«Излишне… говорить об этой ужасной революции так, будто она — впервые с сотворения мира — принесла урожай, который никто не засевал, будто не творилось ничего такого, что не приближало (или хотя бы отдаляло) ее начало, будто ученые люди не видели, как нищали миллионы и как варварская алчность господ истощала ресурсы, которые могли бы сделать преуспевающей всю Францию, будто на годы и годы вперед не видели они приближения неизбежного и будто не рассказали они просто и ясно о том, что видели».
А вот еще:
«Все алчущие и ненасытные чудища, какие только можно вообразить со времен появления самого воображения, сплелись, срослись в едином, ужасном и реальном, — гильотине.
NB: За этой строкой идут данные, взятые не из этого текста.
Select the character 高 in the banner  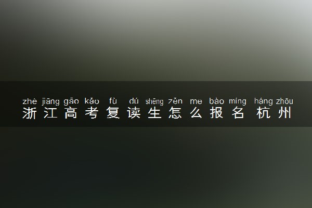point(71,113)
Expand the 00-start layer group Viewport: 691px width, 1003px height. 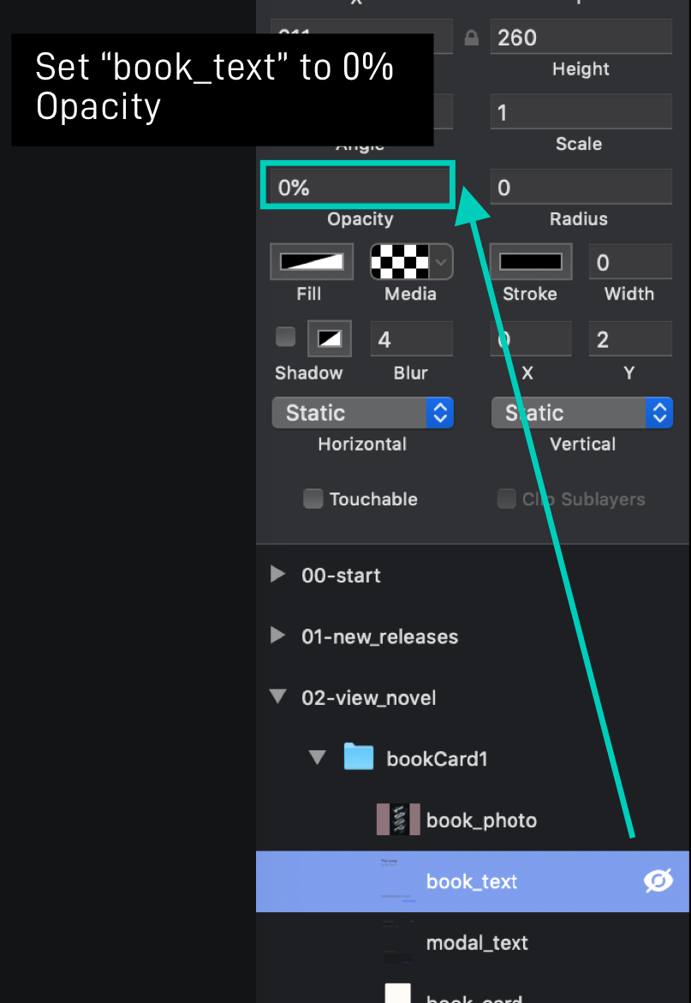(277, 575)
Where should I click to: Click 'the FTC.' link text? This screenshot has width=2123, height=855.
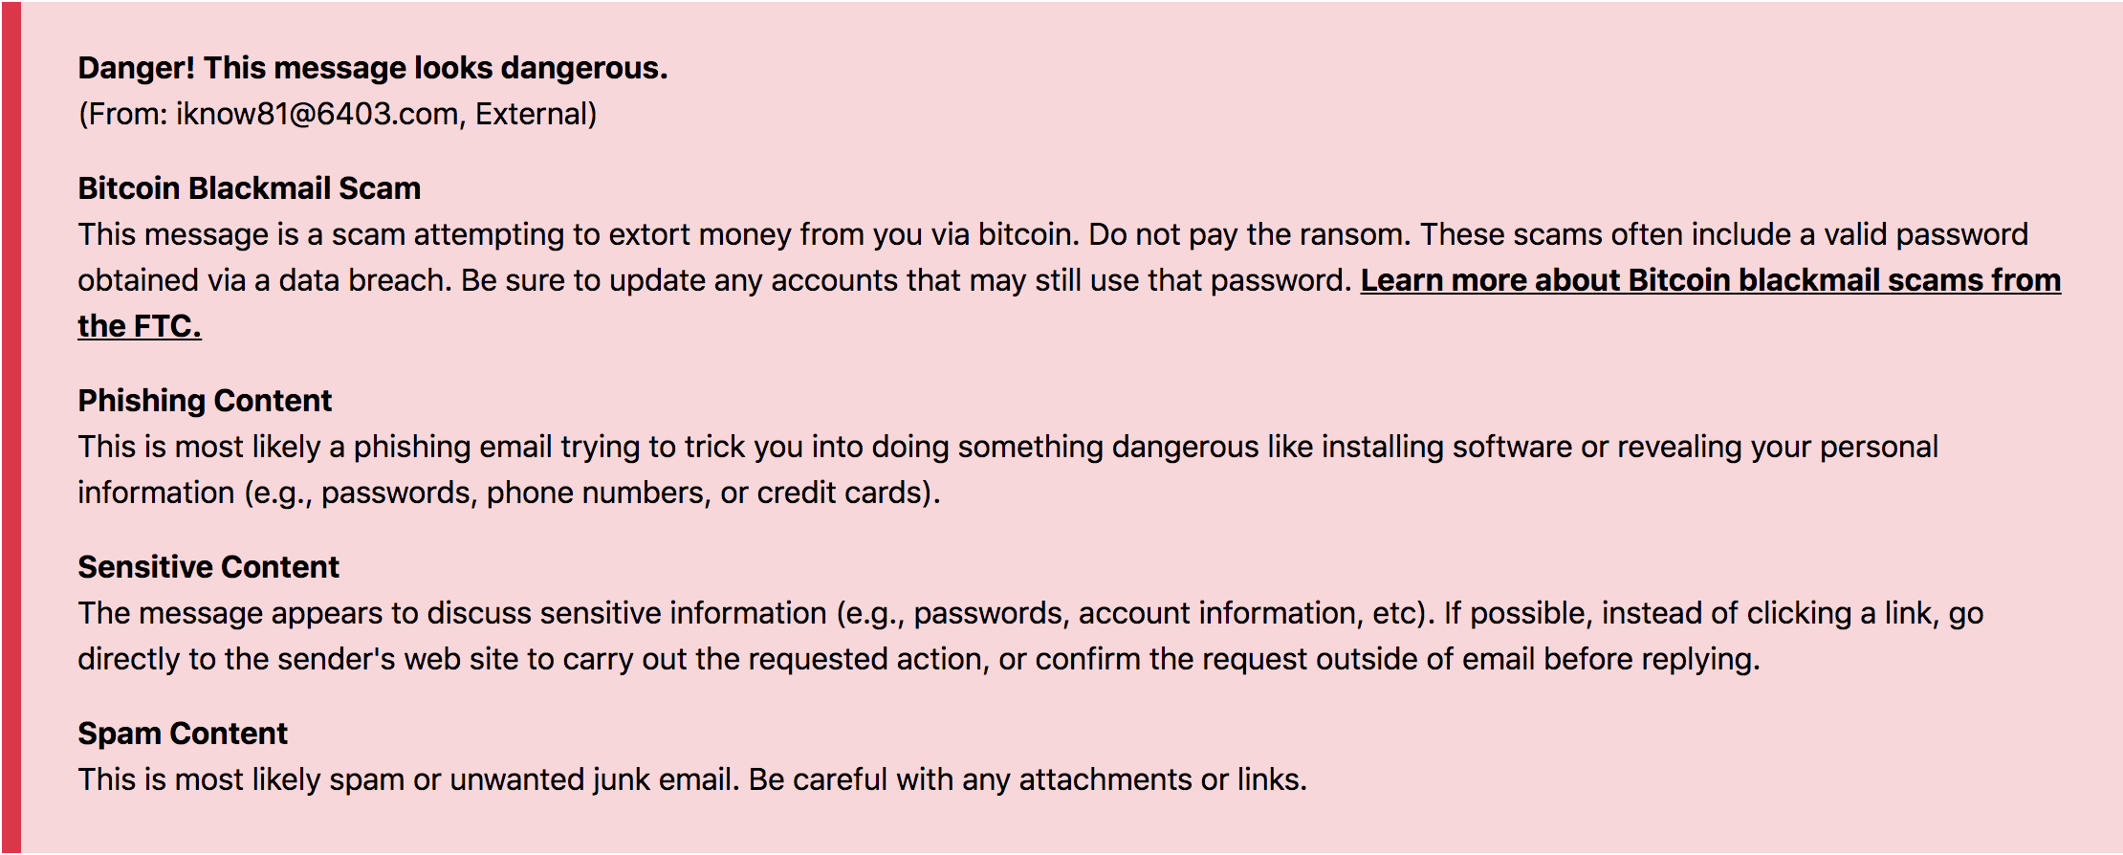(140, 326)

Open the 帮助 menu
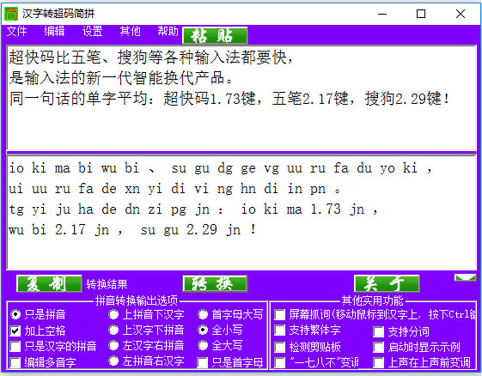tap(168, 31)
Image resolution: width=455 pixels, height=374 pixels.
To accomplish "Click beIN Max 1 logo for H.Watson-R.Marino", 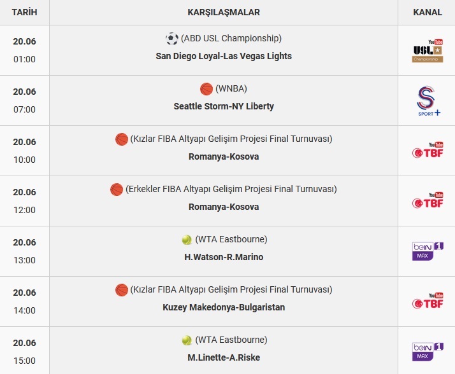I will pos(428,251).
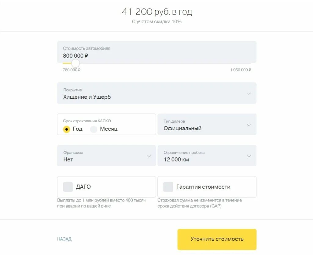The image size is (313, 255).
Task: Click the НАЗАД link
Action: 64,239
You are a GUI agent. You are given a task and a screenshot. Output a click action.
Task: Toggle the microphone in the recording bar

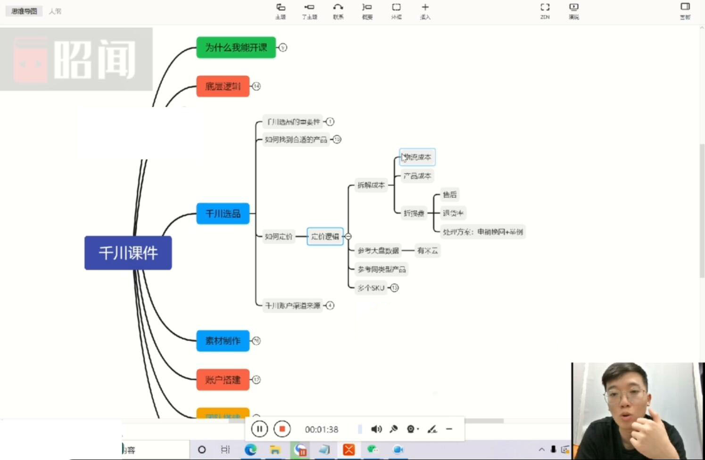click(393, 429)
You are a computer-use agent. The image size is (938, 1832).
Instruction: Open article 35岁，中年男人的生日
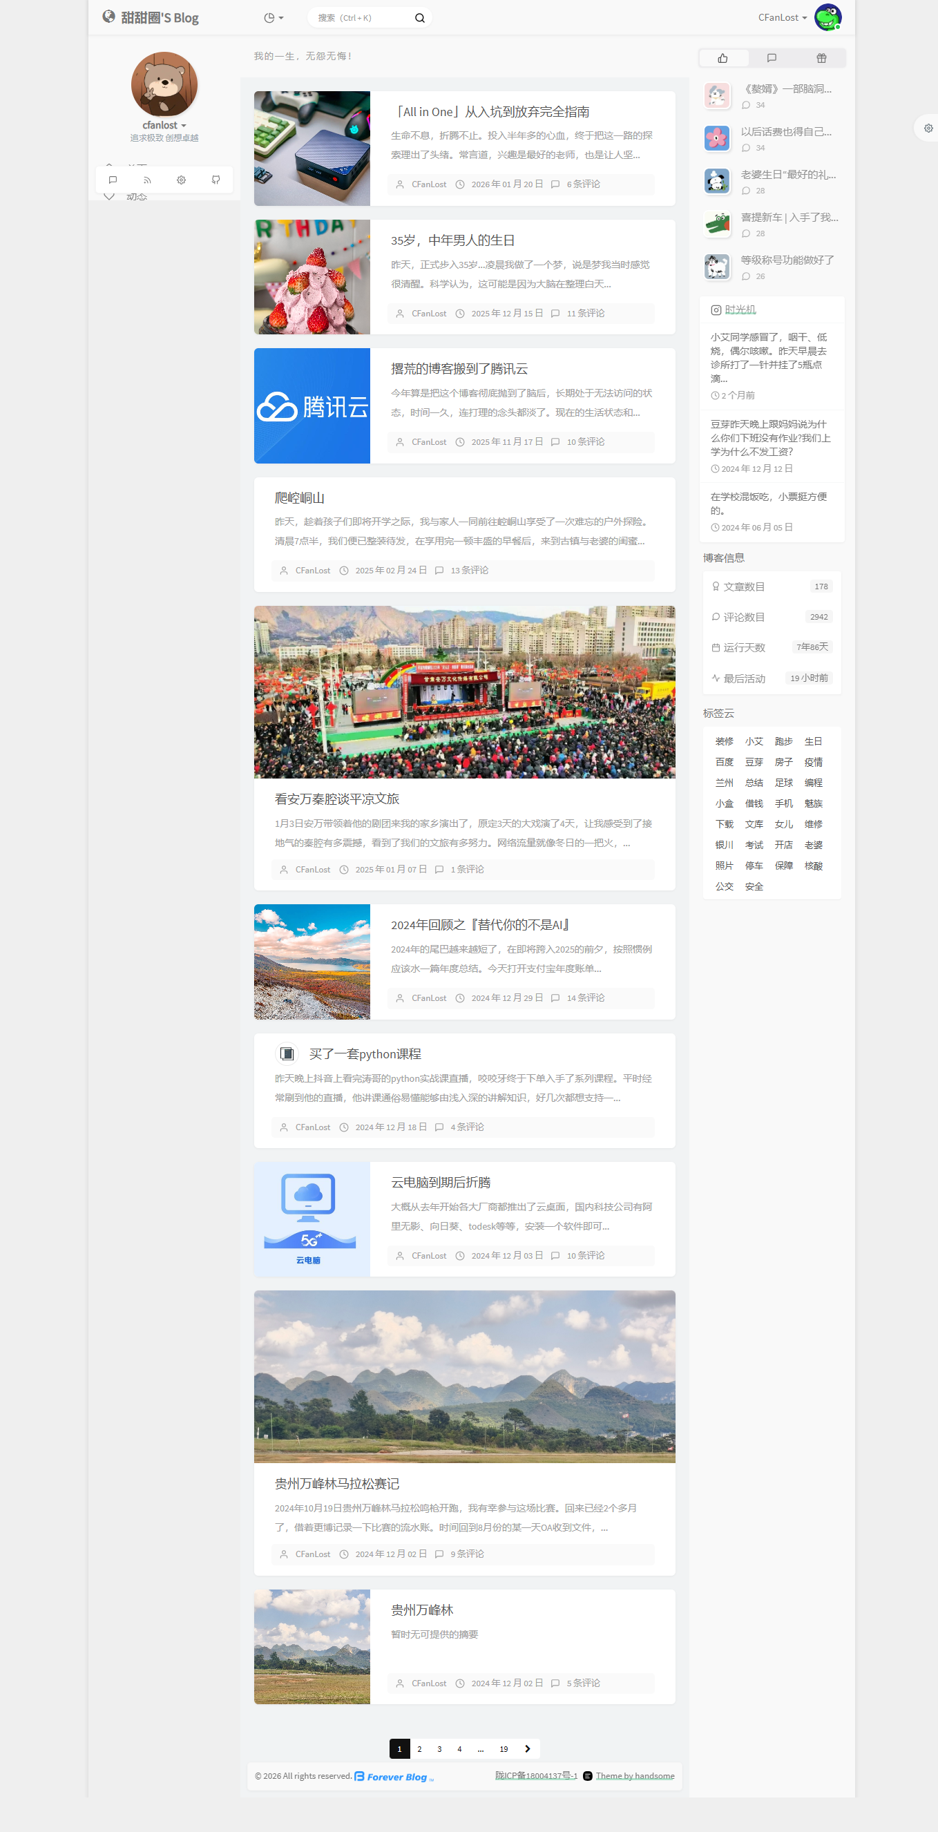452,240
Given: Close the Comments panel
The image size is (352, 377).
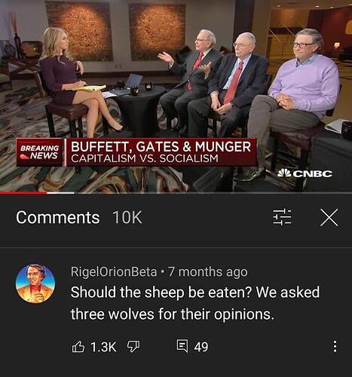Looking at the screenshot, I should [329, 217].
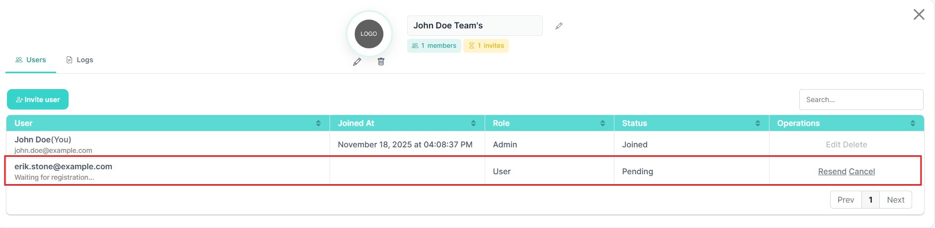Click the team LOGO avatar
This screenshot has height=228, width=935.
369,34
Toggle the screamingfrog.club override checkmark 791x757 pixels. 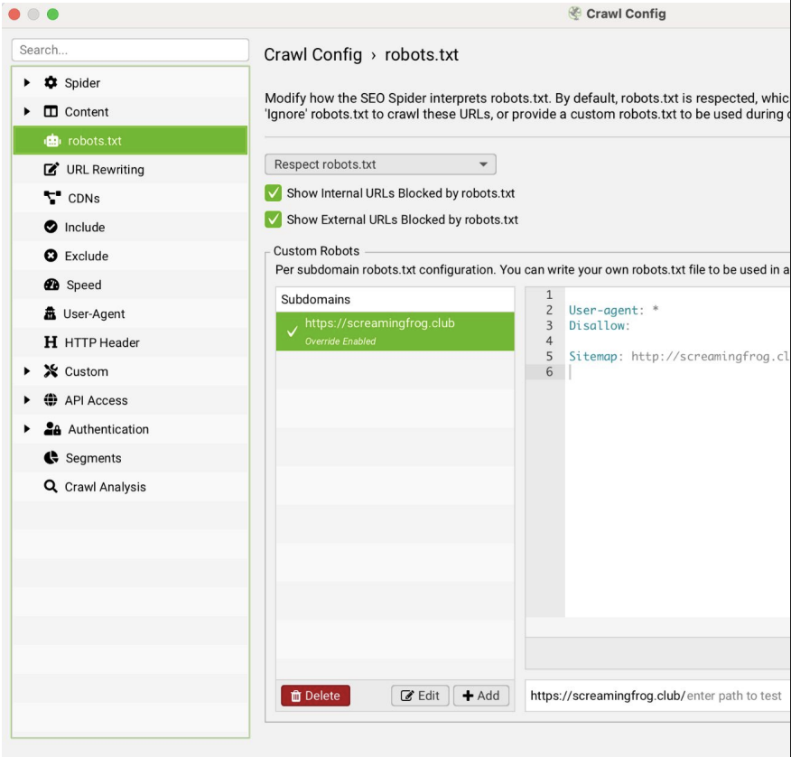click(x=292, y=332)
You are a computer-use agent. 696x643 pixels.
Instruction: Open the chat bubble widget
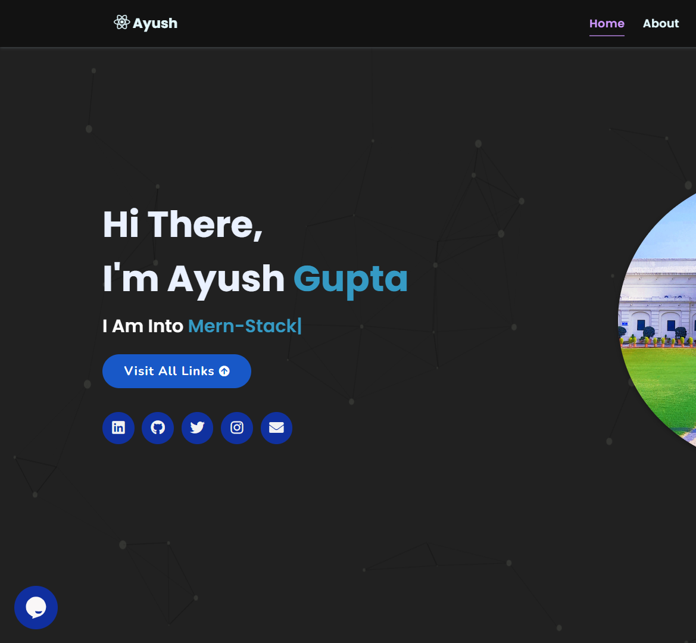click(x=36, y=607)
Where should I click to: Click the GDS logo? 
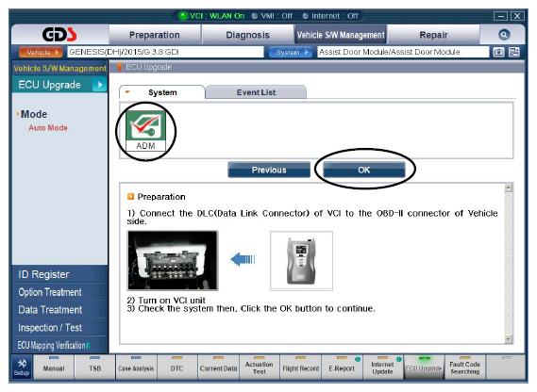pos(59,34)
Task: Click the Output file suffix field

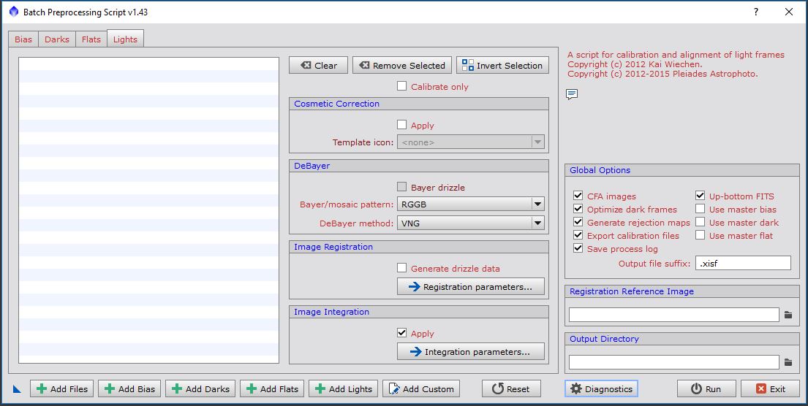Action: [743, 263]
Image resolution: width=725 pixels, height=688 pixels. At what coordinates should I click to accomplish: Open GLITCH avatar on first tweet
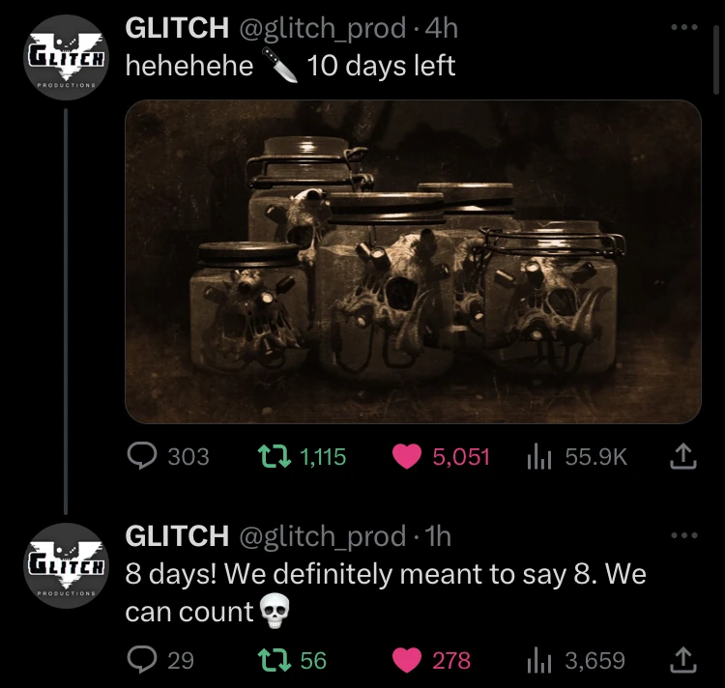click(x=66, y=57)
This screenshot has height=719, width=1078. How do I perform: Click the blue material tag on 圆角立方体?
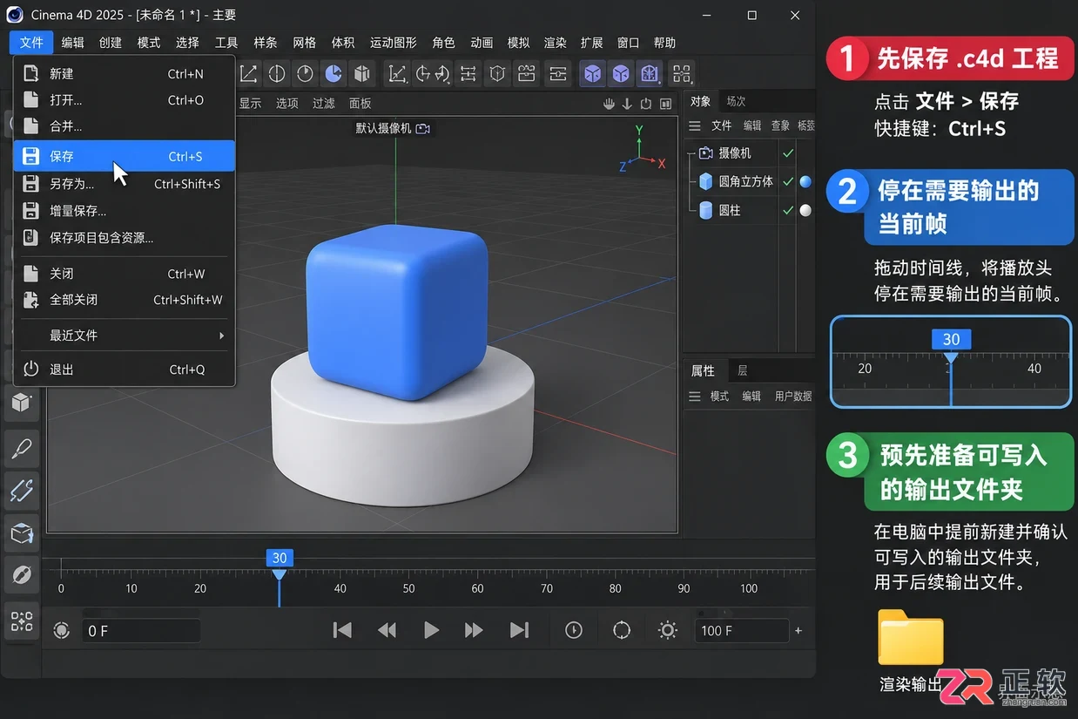[x=805, y=182]
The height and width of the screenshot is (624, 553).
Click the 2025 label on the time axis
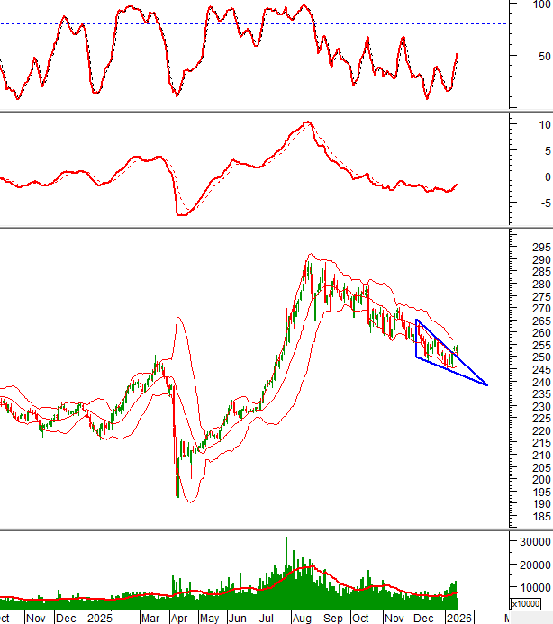coord(97,619)
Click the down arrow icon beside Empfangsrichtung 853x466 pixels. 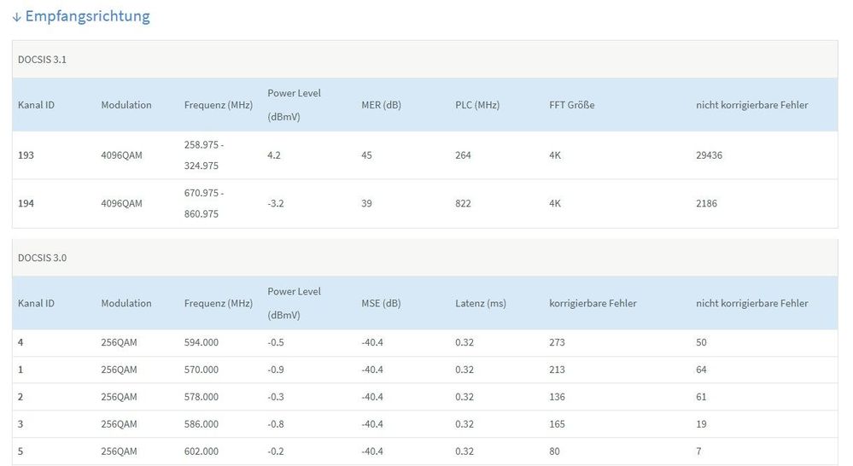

Богата разнообразием почв и климатических зон Франция, но ни один росток или листок, ни один ключ или родник, ни единое семя не вызреет, не разовьется в ней в обстоятельствах более предопределенных, чем те, какие произвели на свет этот ужас. Бросьте вновь человечество на ту же наковальню, сокрушите его теми же молотами — и оно сплющится, свернется в такие же уродливые формы».
Другими словами, французская аристократия сама вырыла себе могилу. Нет тут, однако, осознания того, что нынче зовется исторической необходимостью: понимая, что если есть причины, то итог неизбежен, Диккенс все же убежден, что причин этих можно было бы избежать. Революция произошла потому, что века угнетения превратили французских крестьян в полулюдей, вот если бы зловредный дворянин смог, как Скрудж, начать новую жизнь, не было бы ни революции, ни жакерии, ни гильотины — и тем лучше, намного лучше! С «революционным» мышлением это расходится, с «революционной» точки зрения классовая борьба есть основной источник прогресса, а потому дворянин, который обирает крестьянина и понуждает того восставать, играет роль необходимую, точно так же, как и якобинцы, которые бросают этого дворянина на гильотину. Найти у Диккенса хотя бы строку, которой можно было бы придать именно такой смысл, невозможно. В его понимании революция — это чудовище, которое порождается тиранией и которое всегда кончает пожиранием собственных органов. Поднимаясь на гильотину, Сидней Картон пророчески провидит, как Дефарж и другие вдохновители террора все погибнут под тем же ножом, — примерно так оно, кстати, и произошло.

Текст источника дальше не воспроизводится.